Sonntag, 26. Juli 2015

Impressions of Rudolstadt

by Steve Perry


   I have something to confess. I skipped Folk Club in July. Not because I was sick or at a business meeting or anything like that. No, I was just plain unfaithful and went to the "Tanz- und Folkfest" (TFF) in Rudolstadt. Every first weekend in July this little city (about the size of Bad Honnef) near Weimar in Thüringen is host to about 100 top drawer Folk Music groups from all over the world and about 80,000 visitors. Okay, so they count the visitors all over again on each of the 3 days, and many people are counted 2 or 3 times, but still, we are talking about roughly 100 Folk Clubs every day! The entire downtown section plus a park about half the size of the Rheinaue was cordonned off and 3 full-sized stages were set up: one in the market square downtown and two in the park plus a smaller one at the Heidegsburg overlooking the city. In addition, the municipal theatre and many other public buildings including the library where Goethe and Schiller may have trod the boards, the church and the Heidegsburg itself were commandeered, and there were street musicians are on every corner. It was a real, peaceful Folkie invasion. The clothes, the age group from kids to Rollator grannys,  the hairstyles from knee-length dreadlocks to bowling-ball-and-beard, and smiles, that if you put them end to end would have embraced the world. The whole hootenanny atmosphere reminded me so much of the 70s I thought I had entered a time machine.


   There is just one word to describe this spectacle: overwhelming. I was contact person for 3 groups (one from the Cape Verde Islands (Hmm, now just where is Cape Verde?), one from Argentina and adjacent countries and one from England, so I got to see much of the festival from backstage. I was impressed not only by the professionalism of the groups and how down-to-earth and friendly these upper-end performers were, but also by the superb organisation. The musicians and their instruments were met at major airports such as Frankfurt and Berlin and brought to Rudolstadt, where they were ferried by van back and forth between their venues and their hotels. And this just scratches the surface: scheduling, brochures, performer accommodation, decoration, cafeteria for performers and staff, festival security, medical support...... Everything went like clockwork. 

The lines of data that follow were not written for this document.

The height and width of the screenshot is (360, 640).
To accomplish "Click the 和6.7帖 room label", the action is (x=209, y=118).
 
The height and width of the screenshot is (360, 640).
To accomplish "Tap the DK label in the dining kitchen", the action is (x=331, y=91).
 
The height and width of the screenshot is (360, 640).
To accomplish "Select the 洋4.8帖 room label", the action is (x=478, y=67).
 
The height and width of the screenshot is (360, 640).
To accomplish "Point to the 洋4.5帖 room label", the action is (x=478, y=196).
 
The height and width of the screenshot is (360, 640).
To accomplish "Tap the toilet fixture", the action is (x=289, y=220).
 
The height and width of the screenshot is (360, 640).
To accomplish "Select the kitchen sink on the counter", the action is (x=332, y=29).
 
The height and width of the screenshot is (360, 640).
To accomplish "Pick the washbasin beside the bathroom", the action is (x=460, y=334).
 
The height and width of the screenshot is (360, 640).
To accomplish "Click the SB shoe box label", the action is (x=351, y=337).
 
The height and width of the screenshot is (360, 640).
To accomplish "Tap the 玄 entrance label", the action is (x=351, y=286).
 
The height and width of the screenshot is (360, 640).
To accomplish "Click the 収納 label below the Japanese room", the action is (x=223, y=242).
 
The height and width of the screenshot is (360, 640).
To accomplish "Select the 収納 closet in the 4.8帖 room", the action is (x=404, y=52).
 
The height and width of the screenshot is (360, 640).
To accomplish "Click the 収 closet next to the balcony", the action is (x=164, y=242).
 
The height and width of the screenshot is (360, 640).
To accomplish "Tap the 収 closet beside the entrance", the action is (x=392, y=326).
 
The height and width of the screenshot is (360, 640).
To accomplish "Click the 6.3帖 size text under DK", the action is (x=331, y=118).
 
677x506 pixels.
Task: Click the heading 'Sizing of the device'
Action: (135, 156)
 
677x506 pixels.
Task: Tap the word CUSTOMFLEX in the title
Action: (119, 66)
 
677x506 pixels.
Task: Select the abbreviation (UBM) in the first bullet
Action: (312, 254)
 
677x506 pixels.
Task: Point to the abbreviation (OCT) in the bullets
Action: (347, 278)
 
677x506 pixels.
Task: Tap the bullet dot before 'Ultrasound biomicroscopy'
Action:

   Each year a country, a dance and an instrument are are featured. This year the country was Norway and the dance was also Norwegian but the instrument was not the 7-stringed Norwegian Hardanger fiddle, but instead, the Waldzither. Just the instrument I have been trying to learn to play for the past year! Right up my alley. Needless to say, when I was not tending to my groups;I was getting inspired by enjoying the wonderful music that professionals can coax from this and related instruments such as the Portuguese (fado) guitar or the Irish bouzouki.



   I tented near the outdoor pool, which turned out to be a very good idea with temperatures soaring to 35°C in the shade, only there was no shade. And to make matters worse for the performers, 2 of the 3 major stages faced the afternoon sun, meaning that the temperature on stage was at least 10° hotter. My African performers had to cut their performance a bit short due to their manager's concern about their health. Don't ask me how the Norwegians, who were the next ones up, survived. I was in the swimming pool.

   It took me about a week to recover, get re-hydrated and stop dreaming that my group is supposed to perform somewhere but I don't know where. The TFF is celebrating its 25th anniversary this year and I just ask myself where I have been the past 24 years.